Another day and another discussion about digital transformation with a group of bankers. As the conversation progressed, several of the attendees touched on a subject in different ways but the core of what they were asking was this: when will we know we’ve done digital?
I find this question quite vexing, as it shows a lack of understanding of what is happening. I talk about the world being in a digital revolution that is like the industrial revolution, but on steroids. The inventions of electricity, telephone, automobiles and more that shook the Victorians to their core is like nothing compared to what we’re going through. I think we’re almost in a situation where things that took decades to develop in the industrial revolution are happening in months in this digital revolution.

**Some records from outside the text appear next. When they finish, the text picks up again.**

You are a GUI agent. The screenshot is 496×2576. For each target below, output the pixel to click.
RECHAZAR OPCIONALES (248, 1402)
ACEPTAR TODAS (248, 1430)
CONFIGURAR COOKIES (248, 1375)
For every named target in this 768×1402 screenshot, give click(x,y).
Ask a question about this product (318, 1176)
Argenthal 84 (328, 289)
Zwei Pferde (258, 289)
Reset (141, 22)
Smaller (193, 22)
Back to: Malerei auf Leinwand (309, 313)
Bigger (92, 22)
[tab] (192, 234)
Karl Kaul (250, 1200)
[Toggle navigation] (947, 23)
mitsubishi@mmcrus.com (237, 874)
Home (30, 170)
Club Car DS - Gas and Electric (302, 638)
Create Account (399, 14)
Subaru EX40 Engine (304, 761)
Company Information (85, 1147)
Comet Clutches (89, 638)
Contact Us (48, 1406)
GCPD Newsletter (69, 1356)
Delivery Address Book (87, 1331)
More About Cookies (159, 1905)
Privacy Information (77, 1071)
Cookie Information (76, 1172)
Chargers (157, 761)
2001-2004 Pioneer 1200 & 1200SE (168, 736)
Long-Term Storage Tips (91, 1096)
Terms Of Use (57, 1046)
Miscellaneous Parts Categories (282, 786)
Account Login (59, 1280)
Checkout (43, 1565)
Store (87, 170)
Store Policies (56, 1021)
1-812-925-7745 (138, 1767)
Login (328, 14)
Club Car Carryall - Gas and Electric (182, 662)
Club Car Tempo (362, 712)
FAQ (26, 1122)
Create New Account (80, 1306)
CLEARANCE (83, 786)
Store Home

And, just as in the industrial revolution, would you have ever asked: when will know we’ve done industry? You never have an end to industrialisation. It continues today. We just keep progressing and developing.
This is the same with digital. We will never finish digital. We are just in a journey that is a continuum of change to keep up with digital. Twenty years ago, we were all redeveloping to deal with Y2K; ten years ago, we were all talking about big data and cloud; today, we talk a lot about machine learning and blockchain; ten years from now, we will all be talking about quantum computing.
Technology and industry never stops. It keeps progressing and changing. That is why digital will never stop. It will just keep developing and changing. In fact, change is the only constant and change has been with us since the first day I started working. Keeping up with change is our challenge, and change is happening faster every day.
I quite often reference a speech I remember well from twenty years ago. A university professor started his keynote with the line: “there’s been more change in banking in the last five years than in the previous fifty, and this will continue”. This is still true today. Change is the only constant.
Therefore, as we embark on digital transformation, which I clearly believe is a reimagining of our industrial era structures which need conversion to digital, the process will never stop. It will just be constant change.
As I write this, it leaves me with one last thought. If we are on a journey of digital transformation that never ends but demands constant change, how come we didn’t think this way before? How did we allow our core systems to become so embedded in the bank that they sit in the bank’s heart, like a heart of stone? Firmly cemented in place and not really beating, these old systems have never changed. They’ve just been added on to and, in the process, become feet of clay.
If digital demands constant change on a journey to a destination that is unclear, why did we allow ourselves to be cemented into roots of stone?